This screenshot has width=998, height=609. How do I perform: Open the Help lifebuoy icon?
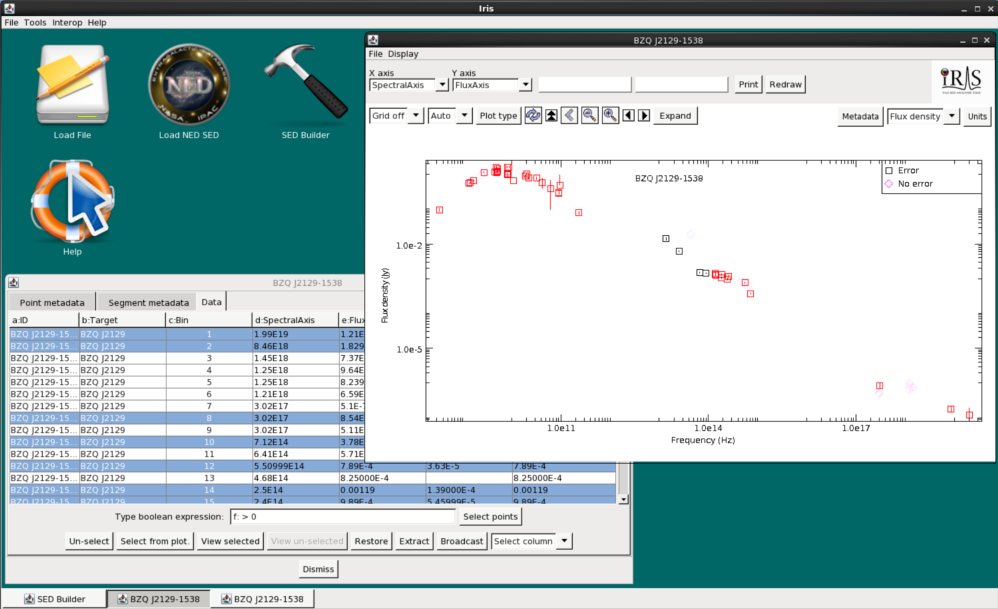(72, 200)
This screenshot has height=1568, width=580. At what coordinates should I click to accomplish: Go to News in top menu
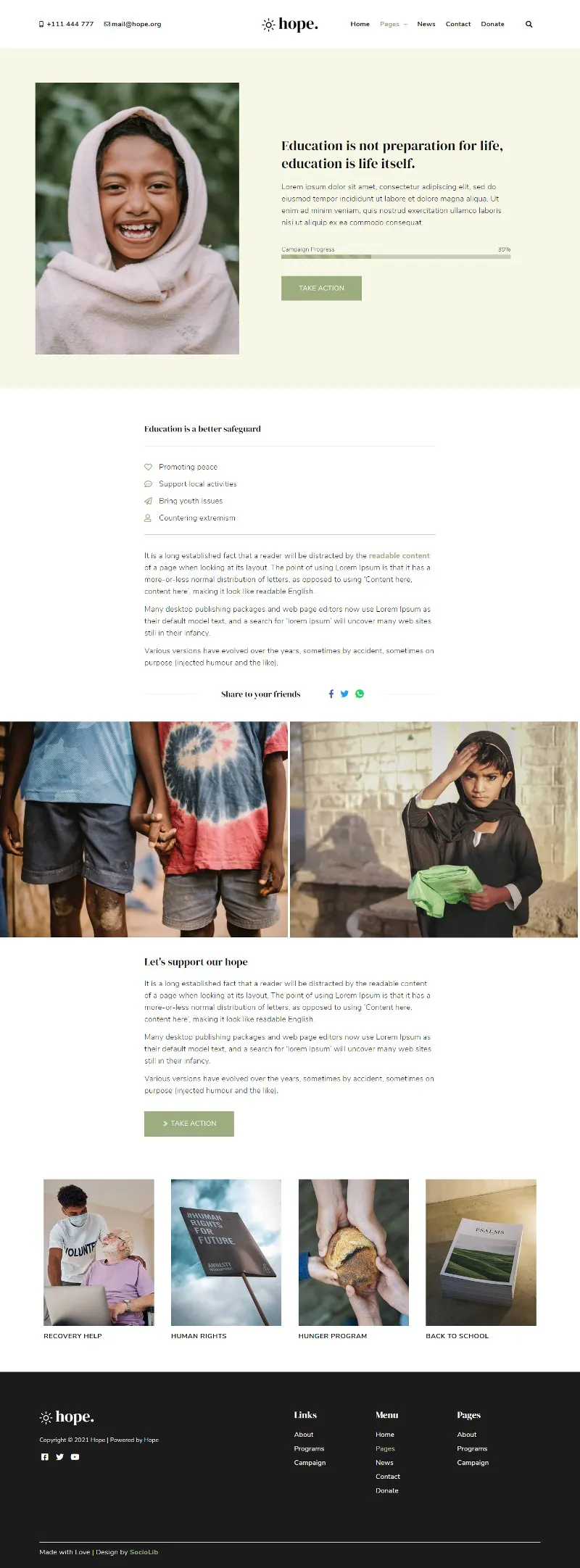click(426, 24)
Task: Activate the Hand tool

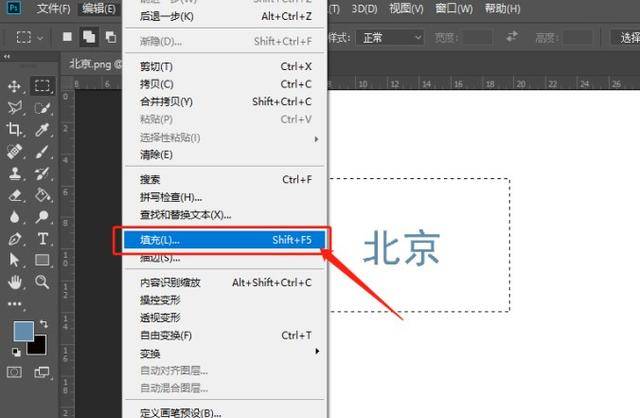Action: (15, 281)
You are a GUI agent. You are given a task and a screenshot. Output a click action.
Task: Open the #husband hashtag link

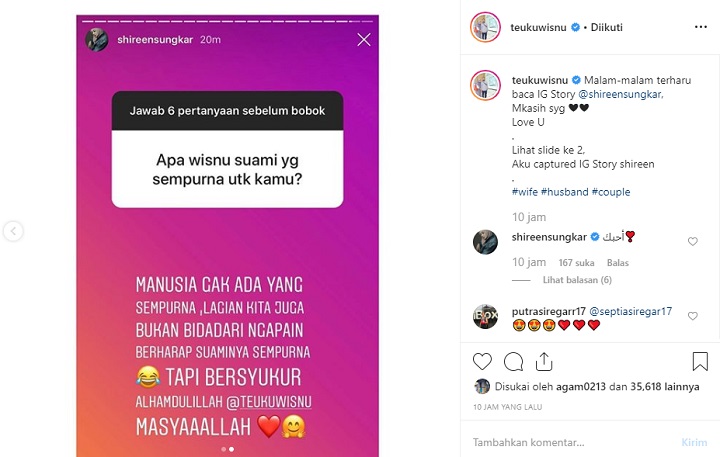coord(564,192)
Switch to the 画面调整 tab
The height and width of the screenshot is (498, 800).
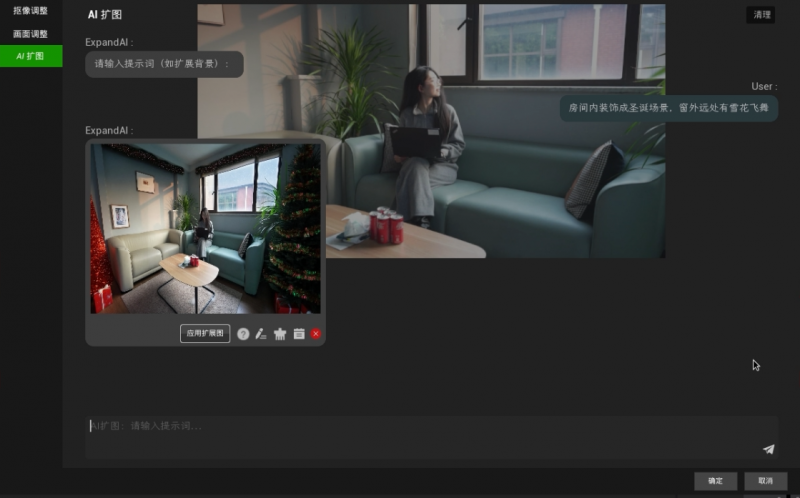tap(30, 33)
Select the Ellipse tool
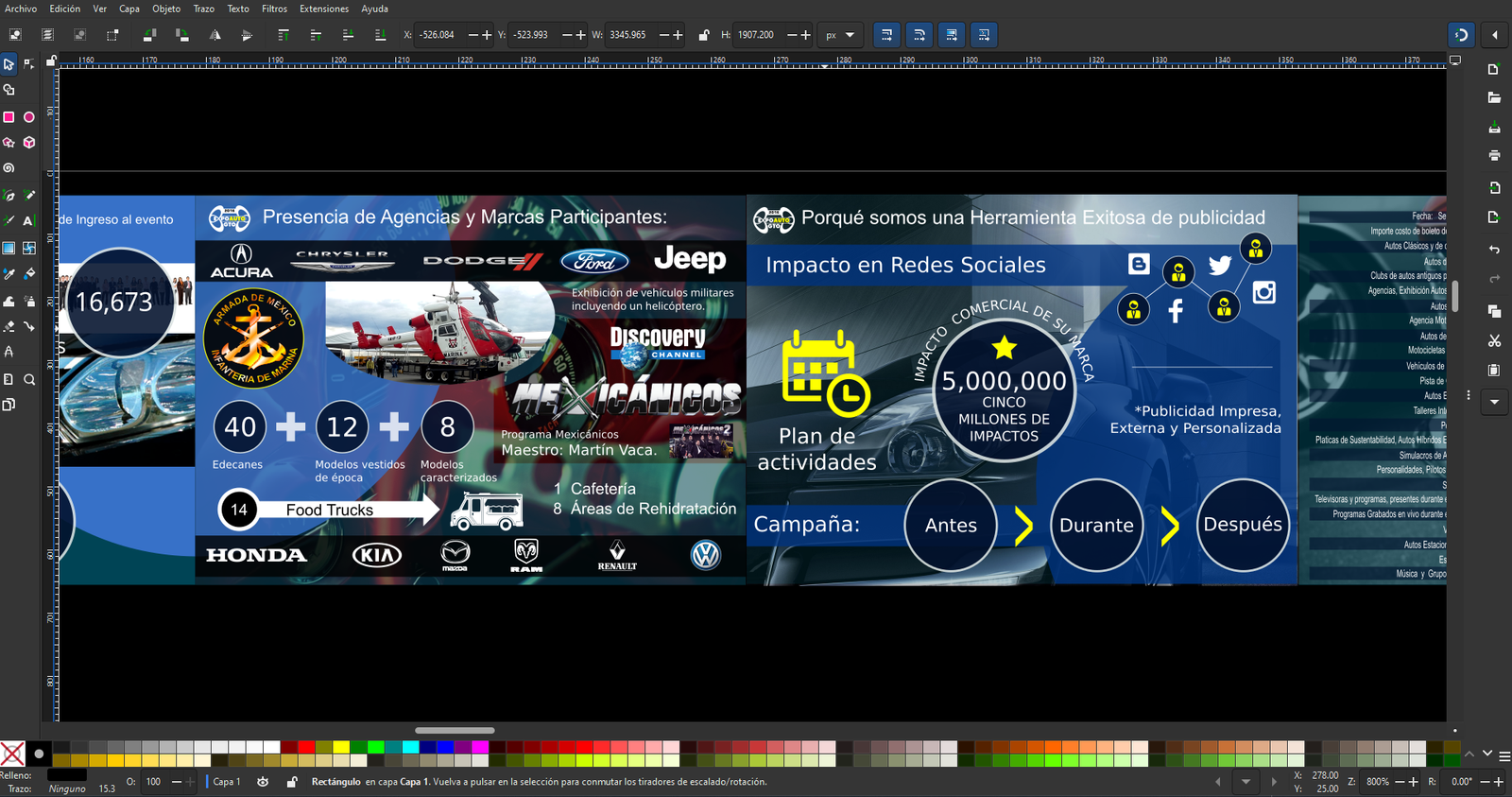 (x=29, y=117)
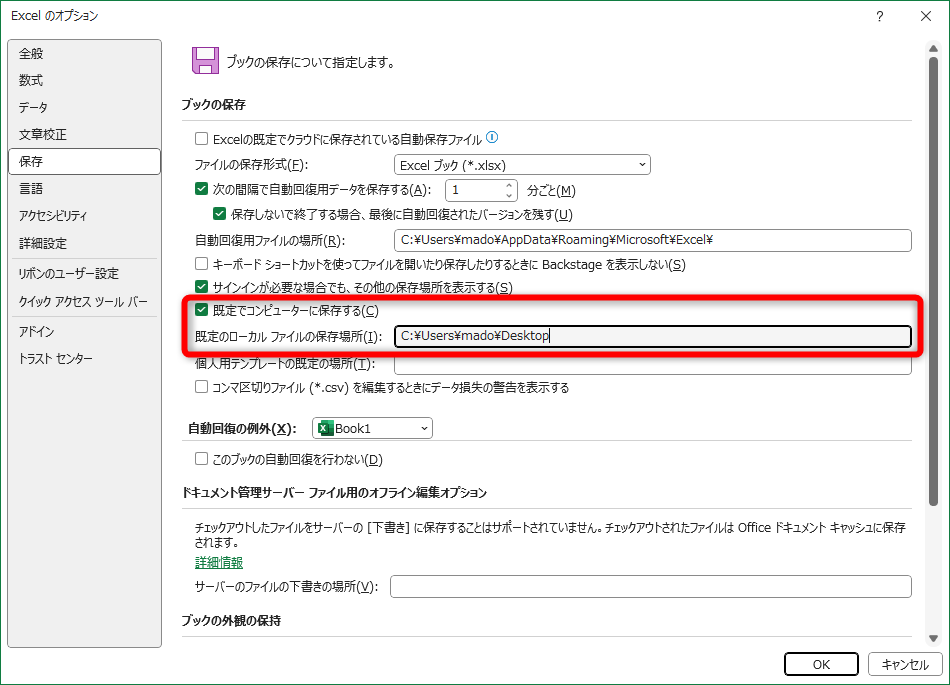Toggle 保存しないで終了する場合 checkbox
The width and height of the screenshot is (950, 685).
218,212
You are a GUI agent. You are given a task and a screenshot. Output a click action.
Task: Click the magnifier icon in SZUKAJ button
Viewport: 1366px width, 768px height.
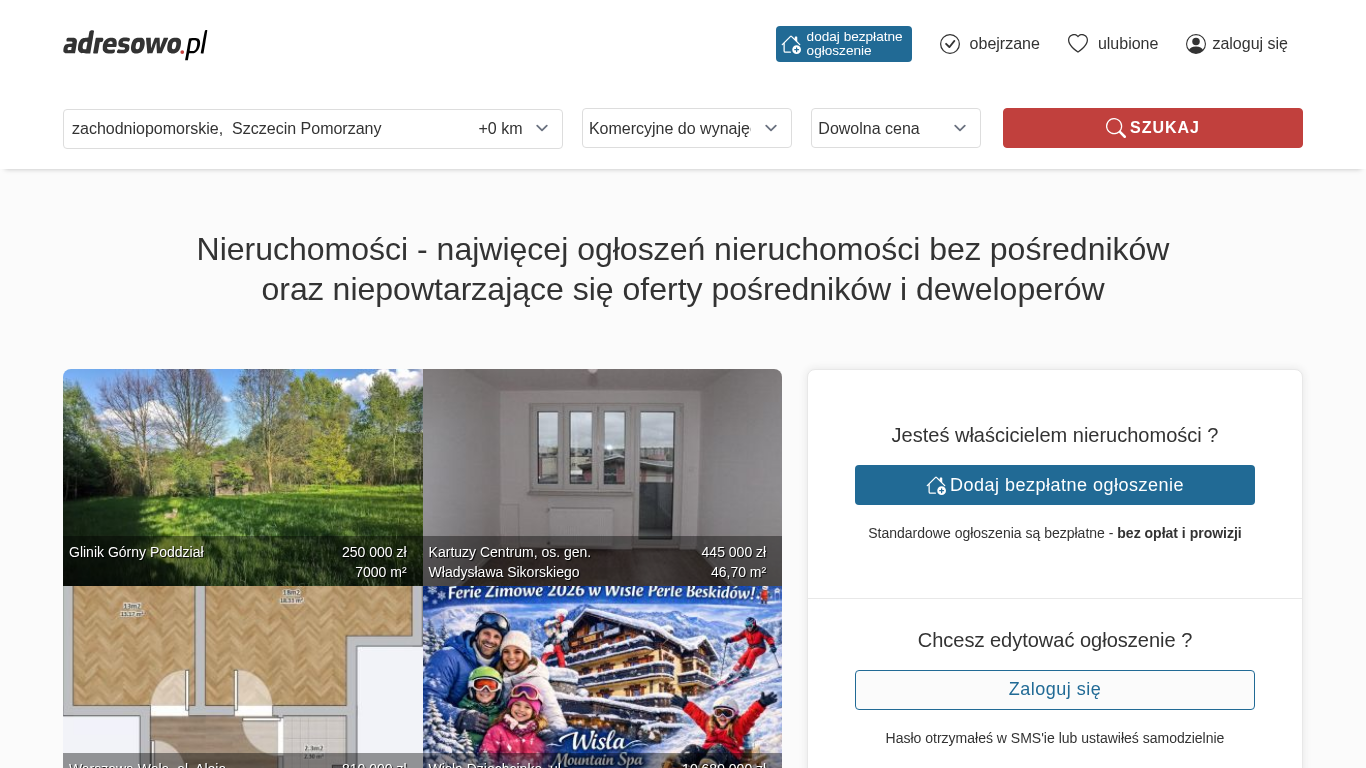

* Instructions to follow: Transcribe the data exactly, minus any images.

* Result of this task:
This screenshot has width=998, height=609. How do I perform: Open the Help lifebuoy icon?
(72, 200)
This screenshot has height=1568, width=580. At what coordinates should I click to accomplish: Go to News in top menu
click(426, 24)
Task: Activate the Hand tool

Action: (15, 281)
You are a GUI agent. You are given a task and a screenshot. Output a click action.
Task: Open the #husband hashtag link

coord(564,192)
Switch to the 画面调整 tab
The height and width of the screenshot is (498, 800).
tap(30, 33)
Select the Ellipse tool
 (x=29, y=117)
Toggle 保存しないで終了する場合 checkbox
The width and height of the screenshot is (950, 685).
218,212
You are a GUI agent. You are given a task and a screenshot. Output a click action.
Task: Click the magnifier icon in SZUKAJ button
Viewport: 1366px width, 768px height.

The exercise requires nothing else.